Estos comerciantes representan la diversidad cultural y gastronómica que acoge la ciudad.Landana entre risas y orgullosa, dice sentirse bien con lo que hace. Ella tiene claro que el trabajo que realiza es para forjar el futuro de sus 2 hijos y que estos a la vez cumplan sus aspiraciones. Gladis dejó de seguir su sueño, estudiar belleza, para dedicarse a vender plátano en las calles. Y aunque en la actualidad asegura que no tiene pensado abandonar el negocio, es optimista y cree que su situación mejorará con el tiempo. “Por cada cabeza de plátano (un racimo o 100 unidades), sacamos 20 dólares de ganancia y lo que queda, no es mucho”, comenta Landana quien comparte los gastos del hogar con su esposo. Este tradicional bocadillo de la media tarde, el maduro asado, cuesta $0,35  y si se acompaña con queso o mantequilla el precio es de $ 0,50.

Gladis terminó su estadía en la esquina de esa avenida, era hora de empezar a moverse. Si el día era productivo para ella, regresaría a casa, al encuentro con su familia, a las 17:00; si no, sería a la hora en que terminase de vender su producto. Ella cree que este oficio solo lo puede hacer alguien que proviene de la Sierra ecuatoriana, no por lo complicado que puede ser, sino porque cree que los costeños han tenido más oportunidades para progresar que ellos.

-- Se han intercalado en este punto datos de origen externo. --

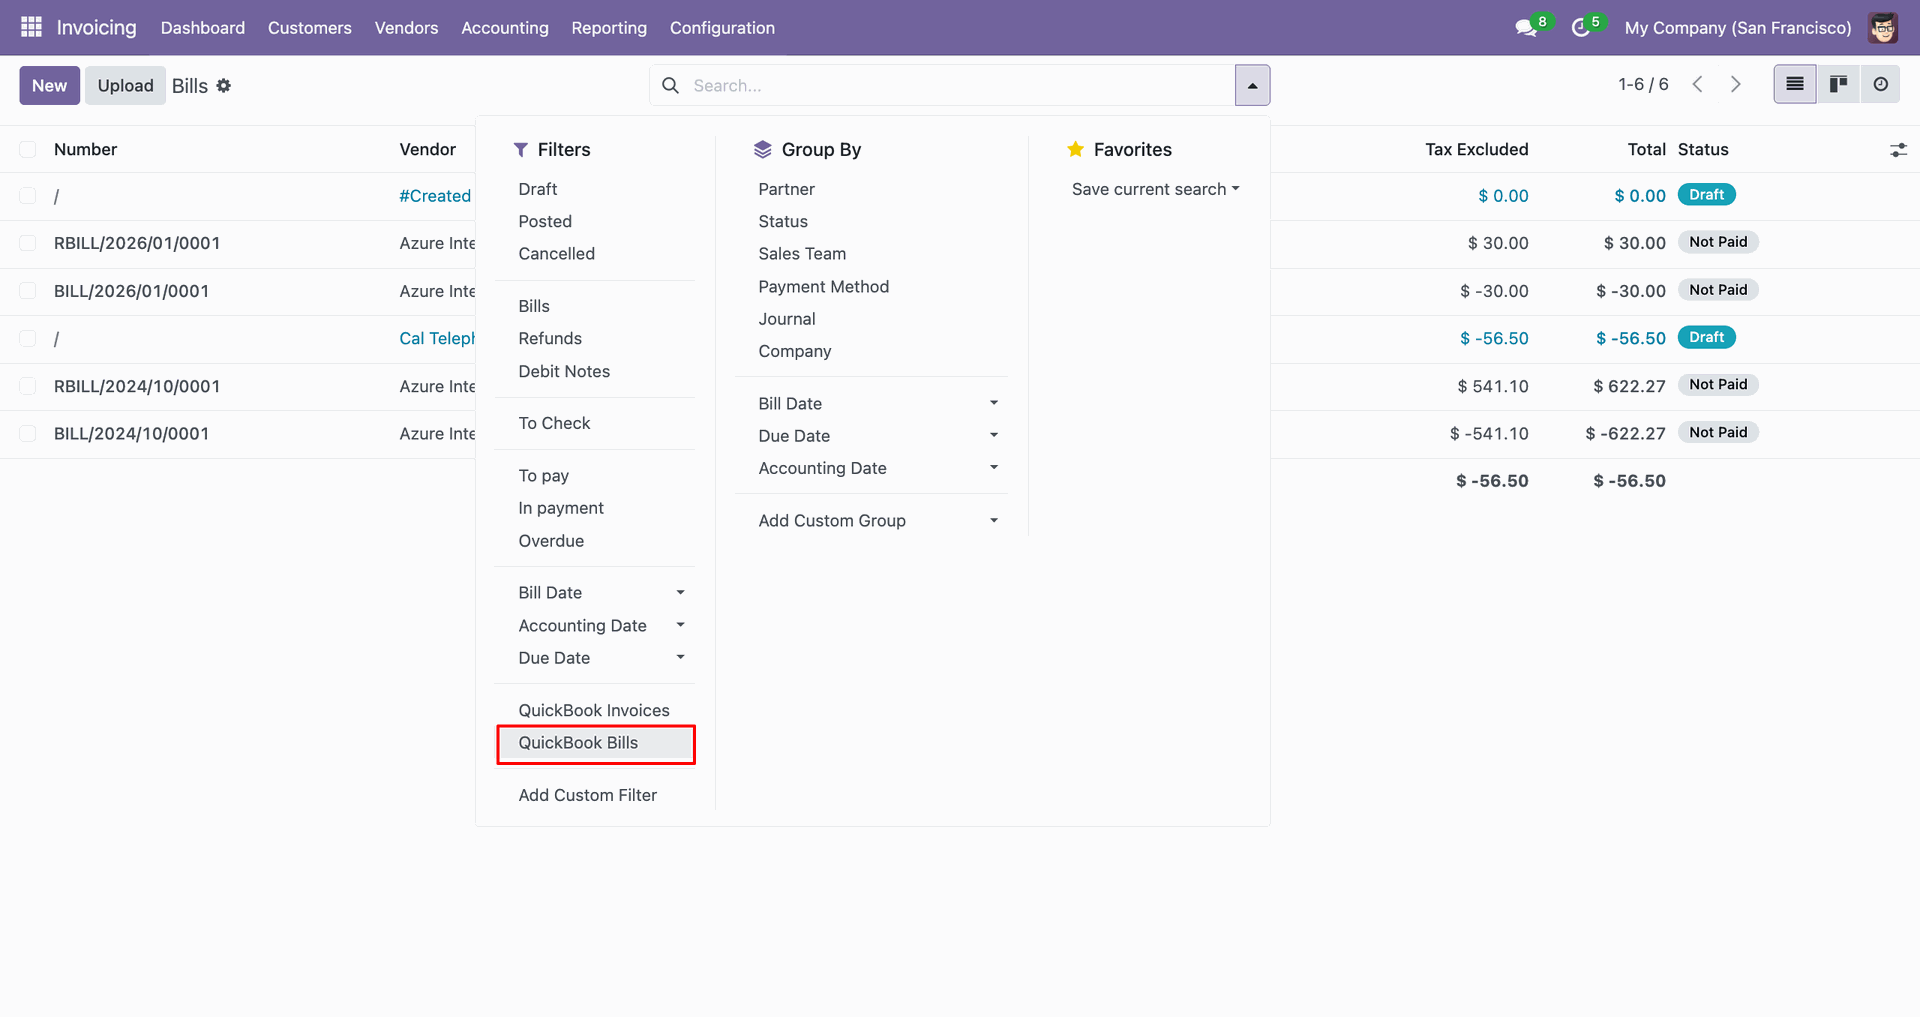Open the activities clock icon

1581,28
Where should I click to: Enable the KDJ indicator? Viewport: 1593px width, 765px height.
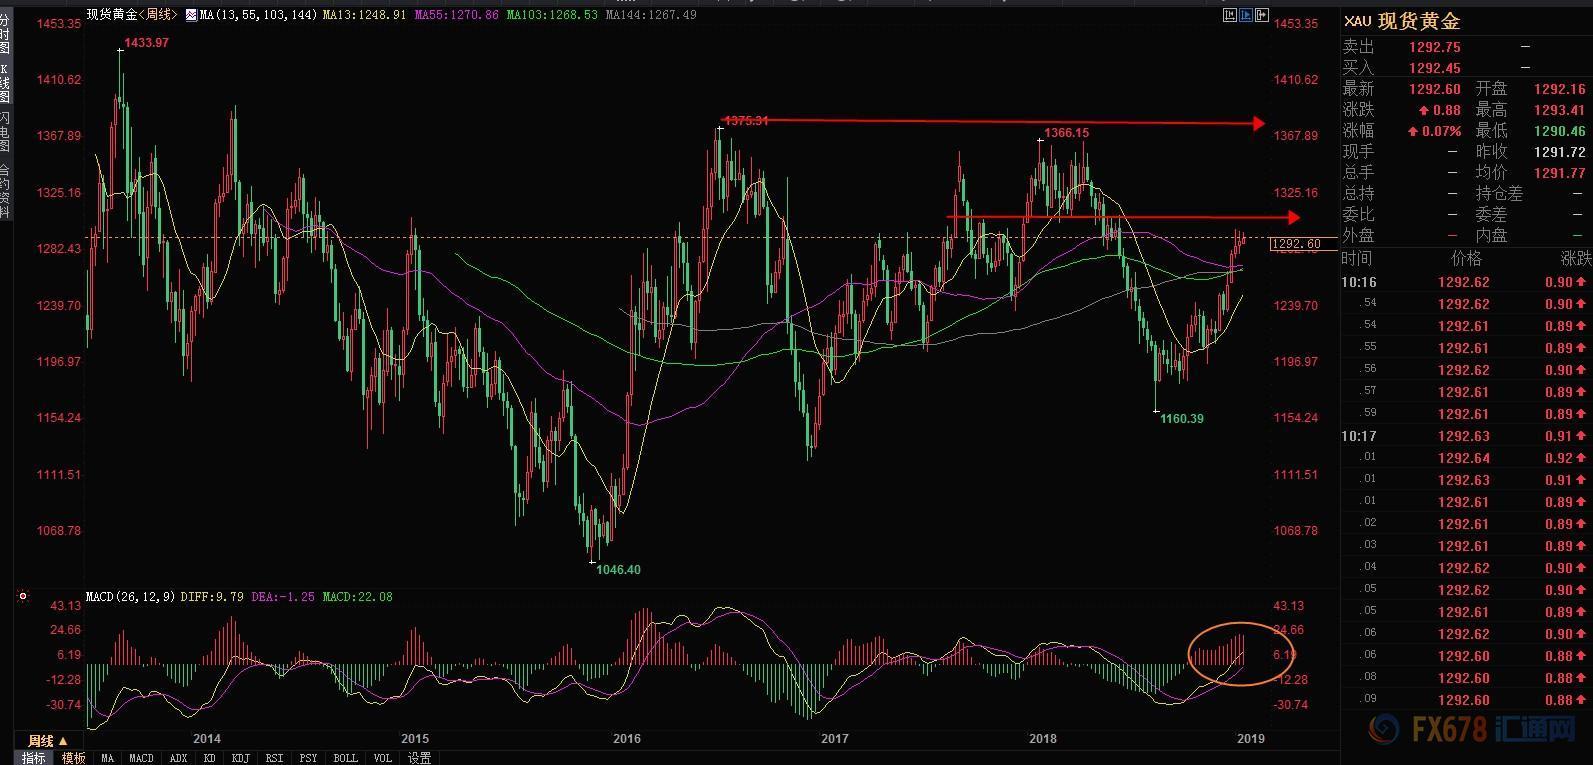[x=240, y=758]
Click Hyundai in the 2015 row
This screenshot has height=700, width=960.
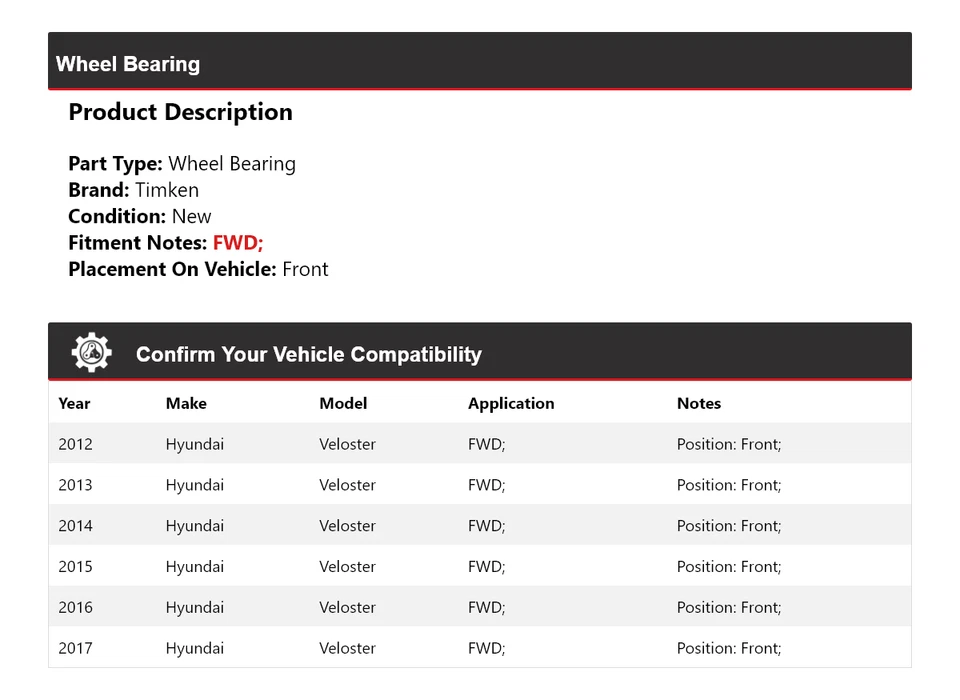(195, 567)
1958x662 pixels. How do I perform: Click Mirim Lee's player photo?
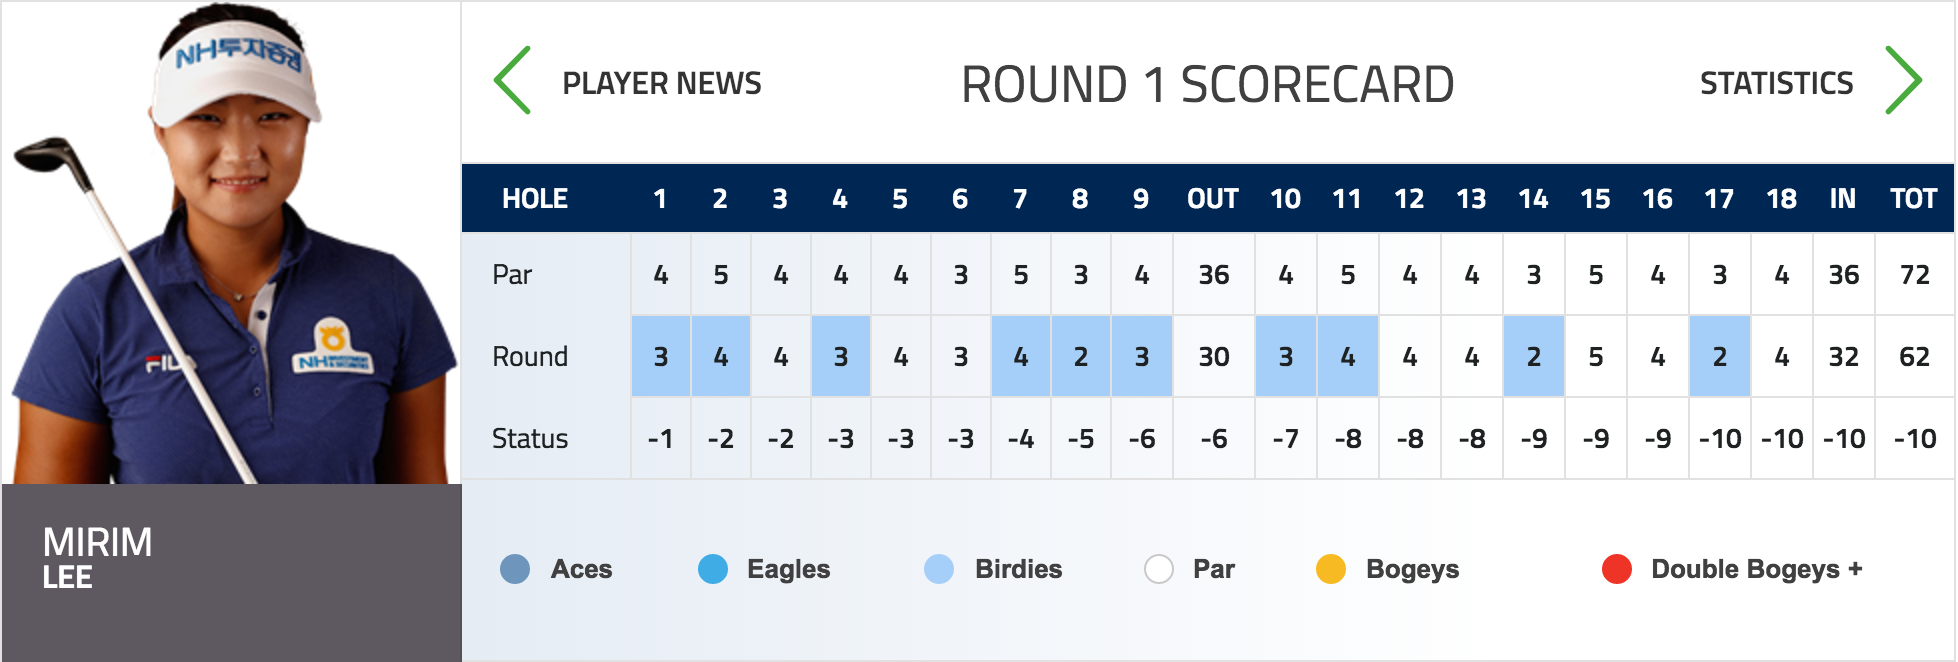click(x=231, y=243)
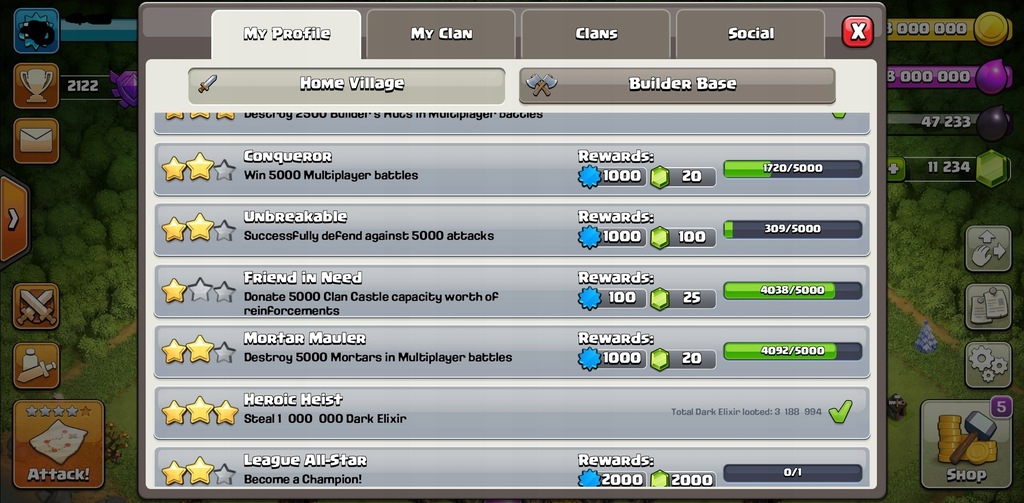Screen dimensions: 1024x503
Task: Switch to the Social tab
Action: (x=751, y=34)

Esto lo dice pensando en los días en los que recogía valeriana junto a su madre en alguna pendiente de la provincia del Tungurahua. De a poco, el perfil de esta mujer que empuja un carrito, desapareció entre los hombros de la gente que camina en las avenidas de la ciudad.

Yupa, Perlaza, Arellano, Landana y García se levantan cada mañana a representar la diversidad cultural del Ecuador. El desgaste de sus cuerpos no los ha detenido, solo se ha vuelto una razón más. Sin embargo, en alguno de los casos este esfuerzo se pone en riesgo por hombres de traje azul.

Tan pronto como empieza la actividad comercial en todo Guayaquil, policías metropolitanos recorren la ciudad con 2 objetivos: seguridad ciudadana y erradicación de comerciantes informales en las calles. Sin contar a García que tiene su local propio; Yupa, Perlaza, Arellano y Landana se han visto obligados a correr de los toletes de estos miembros del orden.

Experiencias e historias cabían apretadas en la mochila. Al final, la sensación de haberme dado una vuelta por el país con tan solo caminar por las calles de Guayaquil, era evidente. Ahora sé que hay labores que escogen a sus protagonistas; no estos a ellas.